The debt-to-equity ratio improved from 1.33 to 1.29, while the backlog — land sold but not yet transferred or recognised as revenue — stood at 21.1 billion baht at year-end, providing a solid foundation for future earnings.

 

“Thanks to that strong financial position, we are able to allocate 10 billion baht for investment to expand our land area and to develop the full range of facilities, utilities and services that will support both new and existing customers in all three countries,” Dendao said.

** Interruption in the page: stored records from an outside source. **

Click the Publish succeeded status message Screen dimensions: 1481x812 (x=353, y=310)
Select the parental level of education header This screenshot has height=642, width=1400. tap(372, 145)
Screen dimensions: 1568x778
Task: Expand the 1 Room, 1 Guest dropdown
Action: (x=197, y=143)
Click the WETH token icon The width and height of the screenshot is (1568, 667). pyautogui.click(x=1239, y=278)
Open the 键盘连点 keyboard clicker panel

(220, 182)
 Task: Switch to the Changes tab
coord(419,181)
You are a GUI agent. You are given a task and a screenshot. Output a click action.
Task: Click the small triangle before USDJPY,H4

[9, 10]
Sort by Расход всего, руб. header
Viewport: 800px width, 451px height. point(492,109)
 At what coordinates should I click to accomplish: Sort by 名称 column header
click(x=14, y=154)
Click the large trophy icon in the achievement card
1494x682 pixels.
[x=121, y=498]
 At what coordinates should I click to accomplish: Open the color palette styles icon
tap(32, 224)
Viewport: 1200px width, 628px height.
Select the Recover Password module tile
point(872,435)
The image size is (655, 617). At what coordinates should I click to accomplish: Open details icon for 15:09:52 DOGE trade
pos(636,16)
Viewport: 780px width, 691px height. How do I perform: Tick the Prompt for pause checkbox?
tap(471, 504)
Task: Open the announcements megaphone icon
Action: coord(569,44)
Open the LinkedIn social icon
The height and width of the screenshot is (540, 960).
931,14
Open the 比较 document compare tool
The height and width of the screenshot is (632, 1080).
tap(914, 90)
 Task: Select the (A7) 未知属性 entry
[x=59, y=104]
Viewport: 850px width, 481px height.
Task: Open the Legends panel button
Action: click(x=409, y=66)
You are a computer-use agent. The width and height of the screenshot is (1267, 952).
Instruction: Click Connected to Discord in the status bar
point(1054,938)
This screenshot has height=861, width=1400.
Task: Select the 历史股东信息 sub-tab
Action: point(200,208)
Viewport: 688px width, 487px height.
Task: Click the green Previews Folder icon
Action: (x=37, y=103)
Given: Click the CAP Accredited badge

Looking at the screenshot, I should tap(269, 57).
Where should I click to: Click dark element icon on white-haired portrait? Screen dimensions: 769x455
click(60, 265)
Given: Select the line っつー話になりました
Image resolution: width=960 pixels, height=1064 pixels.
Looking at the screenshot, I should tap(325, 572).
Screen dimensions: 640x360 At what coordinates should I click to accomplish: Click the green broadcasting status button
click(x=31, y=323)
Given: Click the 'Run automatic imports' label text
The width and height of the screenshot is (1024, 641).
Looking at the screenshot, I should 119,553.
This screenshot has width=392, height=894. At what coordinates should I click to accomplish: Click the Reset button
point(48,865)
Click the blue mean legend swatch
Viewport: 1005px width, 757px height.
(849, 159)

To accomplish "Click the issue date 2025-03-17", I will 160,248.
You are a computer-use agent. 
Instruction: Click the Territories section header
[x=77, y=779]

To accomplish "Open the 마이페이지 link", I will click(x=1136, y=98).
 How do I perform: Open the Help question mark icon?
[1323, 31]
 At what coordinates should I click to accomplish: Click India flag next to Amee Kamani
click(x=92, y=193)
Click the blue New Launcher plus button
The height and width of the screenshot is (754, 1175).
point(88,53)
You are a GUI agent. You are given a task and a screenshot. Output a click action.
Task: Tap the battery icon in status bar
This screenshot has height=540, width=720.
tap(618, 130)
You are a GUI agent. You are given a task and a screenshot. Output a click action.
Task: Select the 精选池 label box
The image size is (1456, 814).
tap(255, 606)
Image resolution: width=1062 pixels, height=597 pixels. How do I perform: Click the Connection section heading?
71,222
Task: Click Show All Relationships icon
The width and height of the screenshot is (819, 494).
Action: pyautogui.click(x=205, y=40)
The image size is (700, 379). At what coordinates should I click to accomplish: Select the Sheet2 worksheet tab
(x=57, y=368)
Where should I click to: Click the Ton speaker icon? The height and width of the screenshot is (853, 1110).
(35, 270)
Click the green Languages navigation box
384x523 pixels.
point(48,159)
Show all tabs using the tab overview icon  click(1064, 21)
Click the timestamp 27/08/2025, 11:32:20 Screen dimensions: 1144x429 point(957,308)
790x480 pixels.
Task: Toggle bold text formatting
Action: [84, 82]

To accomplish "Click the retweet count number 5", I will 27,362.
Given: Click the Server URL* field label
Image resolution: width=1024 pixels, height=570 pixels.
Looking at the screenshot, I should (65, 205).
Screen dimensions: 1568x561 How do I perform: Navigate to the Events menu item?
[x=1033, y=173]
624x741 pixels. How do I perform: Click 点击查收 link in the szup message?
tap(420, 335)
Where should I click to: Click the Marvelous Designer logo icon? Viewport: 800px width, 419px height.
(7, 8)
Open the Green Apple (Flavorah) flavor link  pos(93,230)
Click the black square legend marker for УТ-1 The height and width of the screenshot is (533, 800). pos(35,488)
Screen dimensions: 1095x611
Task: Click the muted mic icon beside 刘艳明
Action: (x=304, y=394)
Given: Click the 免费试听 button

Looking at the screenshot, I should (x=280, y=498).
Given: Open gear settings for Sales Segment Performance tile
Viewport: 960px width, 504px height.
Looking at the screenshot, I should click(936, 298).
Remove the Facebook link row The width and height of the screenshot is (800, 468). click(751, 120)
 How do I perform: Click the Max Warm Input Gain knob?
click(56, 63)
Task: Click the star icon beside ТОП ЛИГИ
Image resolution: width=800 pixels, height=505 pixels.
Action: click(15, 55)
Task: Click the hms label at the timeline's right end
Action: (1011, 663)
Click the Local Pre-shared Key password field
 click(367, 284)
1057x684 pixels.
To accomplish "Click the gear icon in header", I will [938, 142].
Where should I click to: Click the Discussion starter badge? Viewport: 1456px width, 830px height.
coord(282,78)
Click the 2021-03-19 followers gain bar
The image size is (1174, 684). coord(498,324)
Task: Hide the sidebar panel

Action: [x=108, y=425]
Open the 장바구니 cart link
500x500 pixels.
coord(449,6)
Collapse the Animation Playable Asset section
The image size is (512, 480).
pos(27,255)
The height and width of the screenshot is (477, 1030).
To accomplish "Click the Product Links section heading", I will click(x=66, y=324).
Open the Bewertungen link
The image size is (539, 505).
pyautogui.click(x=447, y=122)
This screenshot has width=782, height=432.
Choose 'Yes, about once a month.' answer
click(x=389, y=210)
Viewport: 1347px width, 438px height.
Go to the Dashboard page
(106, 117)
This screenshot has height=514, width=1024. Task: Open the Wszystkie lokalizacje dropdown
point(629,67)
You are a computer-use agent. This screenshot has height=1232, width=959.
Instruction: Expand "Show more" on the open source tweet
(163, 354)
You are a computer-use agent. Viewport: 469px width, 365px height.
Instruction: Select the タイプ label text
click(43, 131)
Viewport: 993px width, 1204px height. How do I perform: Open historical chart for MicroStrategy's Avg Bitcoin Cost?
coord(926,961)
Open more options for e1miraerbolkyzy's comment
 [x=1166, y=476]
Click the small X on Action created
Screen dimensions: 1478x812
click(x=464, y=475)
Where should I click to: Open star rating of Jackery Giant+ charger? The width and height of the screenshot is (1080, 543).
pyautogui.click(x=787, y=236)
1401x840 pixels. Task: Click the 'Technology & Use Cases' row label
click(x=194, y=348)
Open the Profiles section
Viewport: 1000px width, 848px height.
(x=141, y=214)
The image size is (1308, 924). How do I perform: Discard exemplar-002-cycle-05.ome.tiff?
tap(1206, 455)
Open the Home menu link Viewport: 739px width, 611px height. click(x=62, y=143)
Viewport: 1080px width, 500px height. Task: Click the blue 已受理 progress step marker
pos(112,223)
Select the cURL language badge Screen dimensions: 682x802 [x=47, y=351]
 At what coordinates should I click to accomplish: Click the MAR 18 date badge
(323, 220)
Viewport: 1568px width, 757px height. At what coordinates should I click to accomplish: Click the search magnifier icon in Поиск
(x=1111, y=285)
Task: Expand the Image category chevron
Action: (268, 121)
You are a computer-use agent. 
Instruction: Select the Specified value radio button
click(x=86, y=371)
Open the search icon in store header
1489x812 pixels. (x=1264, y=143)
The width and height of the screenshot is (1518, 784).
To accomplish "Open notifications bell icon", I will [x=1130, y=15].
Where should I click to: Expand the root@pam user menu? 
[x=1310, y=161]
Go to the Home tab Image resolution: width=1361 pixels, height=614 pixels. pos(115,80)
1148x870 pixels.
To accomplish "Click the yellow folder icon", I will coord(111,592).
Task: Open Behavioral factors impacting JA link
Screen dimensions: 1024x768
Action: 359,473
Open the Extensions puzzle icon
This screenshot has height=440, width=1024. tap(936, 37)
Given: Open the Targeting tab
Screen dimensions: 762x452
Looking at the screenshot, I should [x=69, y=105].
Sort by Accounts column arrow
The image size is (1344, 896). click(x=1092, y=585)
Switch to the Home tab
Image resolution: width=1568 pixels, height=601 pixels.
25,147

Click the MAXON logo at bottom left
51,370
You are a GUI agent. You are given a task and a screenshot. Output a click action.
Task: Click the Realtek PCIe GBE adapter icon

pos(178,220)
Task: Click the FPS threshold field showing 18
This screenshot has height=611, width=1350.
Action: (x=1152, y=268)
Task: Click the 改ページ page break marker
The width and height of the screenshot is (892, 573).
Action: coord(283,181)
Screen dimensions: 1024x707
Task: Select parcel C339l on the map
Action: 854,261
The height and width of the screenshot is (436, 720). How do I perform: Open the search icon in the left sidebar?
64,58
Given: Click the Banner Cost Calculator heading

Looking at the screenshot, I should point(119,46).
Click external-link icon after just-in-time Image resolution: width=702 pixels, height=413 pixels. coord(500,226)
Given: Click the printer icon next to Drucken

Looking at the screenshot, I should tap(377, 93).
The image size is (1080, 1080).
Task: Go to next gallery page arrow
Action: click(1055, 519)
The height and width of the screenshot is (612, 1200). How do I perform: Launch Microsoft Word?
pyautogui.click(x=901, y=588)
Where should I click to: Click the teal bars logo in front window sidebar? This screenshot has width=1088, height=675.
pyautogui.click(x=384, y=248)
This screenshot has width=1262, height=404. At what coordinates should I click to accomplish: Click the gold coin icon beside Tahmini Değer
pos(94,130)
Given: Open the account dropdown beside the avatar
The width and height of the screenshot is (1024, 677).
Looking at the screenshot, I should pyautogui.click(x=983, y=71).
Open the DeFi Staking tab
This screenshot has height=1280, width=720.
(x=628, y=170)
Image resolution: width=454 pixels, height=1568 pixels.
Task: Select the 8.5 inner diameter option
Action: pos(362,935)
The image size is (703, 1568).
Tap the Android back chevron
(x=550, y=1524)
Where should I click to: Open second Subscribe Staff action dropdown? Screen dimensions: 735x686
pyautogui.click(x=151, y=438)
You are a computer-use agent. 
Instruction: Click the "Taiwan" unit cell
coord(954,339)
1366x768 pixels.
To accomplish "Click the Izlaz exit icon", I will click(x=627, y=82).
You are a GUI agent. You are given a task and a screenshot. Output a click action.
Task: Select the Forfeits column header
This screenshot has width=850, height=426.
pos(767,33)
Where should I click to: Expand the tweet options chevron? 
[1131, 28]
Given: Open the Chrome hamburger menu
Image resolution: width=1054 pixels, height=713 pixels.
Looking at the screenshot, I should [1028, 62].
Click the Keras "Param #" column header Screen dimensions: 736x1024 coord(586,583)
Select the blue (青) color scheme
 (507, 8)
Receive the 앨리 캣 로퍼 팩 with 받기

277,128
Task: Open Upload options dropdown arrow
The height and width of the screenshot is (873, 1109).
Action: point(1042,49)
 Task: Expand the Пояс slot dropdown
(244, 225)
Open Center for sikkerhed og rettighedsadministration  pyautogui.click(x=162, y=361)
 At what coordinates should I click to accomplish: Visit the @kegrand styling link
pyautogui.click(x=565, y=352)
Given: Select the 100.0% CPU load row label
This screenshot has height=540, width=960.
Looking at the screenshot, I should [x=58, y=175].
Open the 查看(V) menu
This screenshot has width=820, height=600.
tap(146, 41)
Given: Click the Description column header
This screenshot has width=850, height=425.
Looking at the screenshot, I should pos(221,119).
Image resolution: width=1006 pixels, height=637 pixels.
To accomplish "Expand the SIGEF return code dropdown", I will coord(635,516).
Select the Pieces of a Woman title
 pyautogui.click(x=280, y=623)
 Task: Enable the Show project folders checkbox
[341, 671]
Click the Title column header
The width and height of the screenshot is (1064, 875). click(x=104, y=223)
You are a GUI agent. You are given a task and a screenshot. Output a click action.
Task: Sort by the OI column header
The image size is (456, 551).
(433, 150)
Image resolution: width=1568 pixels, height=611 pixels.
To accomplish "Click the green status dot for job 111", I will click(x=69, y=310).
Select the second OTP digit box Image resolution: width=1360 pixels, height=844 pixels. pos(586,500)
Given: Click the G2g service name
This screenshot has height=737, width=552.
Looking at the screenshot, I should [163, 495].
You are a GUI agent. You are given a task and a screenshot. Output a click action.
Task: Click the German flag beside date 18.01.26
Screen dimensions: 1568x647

The board has approved a dividend of 1.10 baht per share for 2025.
 

 

 

 

Amata chief bets big on ASEAN — but warns against putting all eggs in one basket

 

New faces, and an eye on the Middle East

Alongside the financial results, Amata announced a significant management reshuffle. Yasuo Tsutsui was appointed CEO of Industrial Estate Thailand on 1 March and will also serve as acting Chief Marketing Officer of Amata Corp.

 

His predecessor in the CMO role, Osamu Sudo, moves to Amata Vietnam PCL as Deputy CEO, a market where he has an established record.

 

The restructuring also includes recruitment of experienced executives both locally and internationally to strengthen capacity for the high-tech investment wave the company anticipates. Currently, Amata’s projects are home to more than 1,600 factories and commercial outlets employing around 350,000 people, representing investors from 30 nationalities.

 

 

Amata chief bets big on ASEAN — but warns against putting all eggs in one basket

 

Not all of the chairman’s outlook was unequivocally upbeat. Asked about geopolitical risk, Vikrom acknowledged that the Middle East conflict remains a significant unknown.

 

“How the crisis in the Middle East evolves remains uncertain, and we need to closely monitor the events in coming weeks,” he said.
 

 

It is precisely that uncertainty, he suggested, that makes a multi-country, multi-market strategy not merely a growth play but a necessity. ASEAN, in Amata’s telling, is not just where the opportunity lies — it is also where the safety net is being built.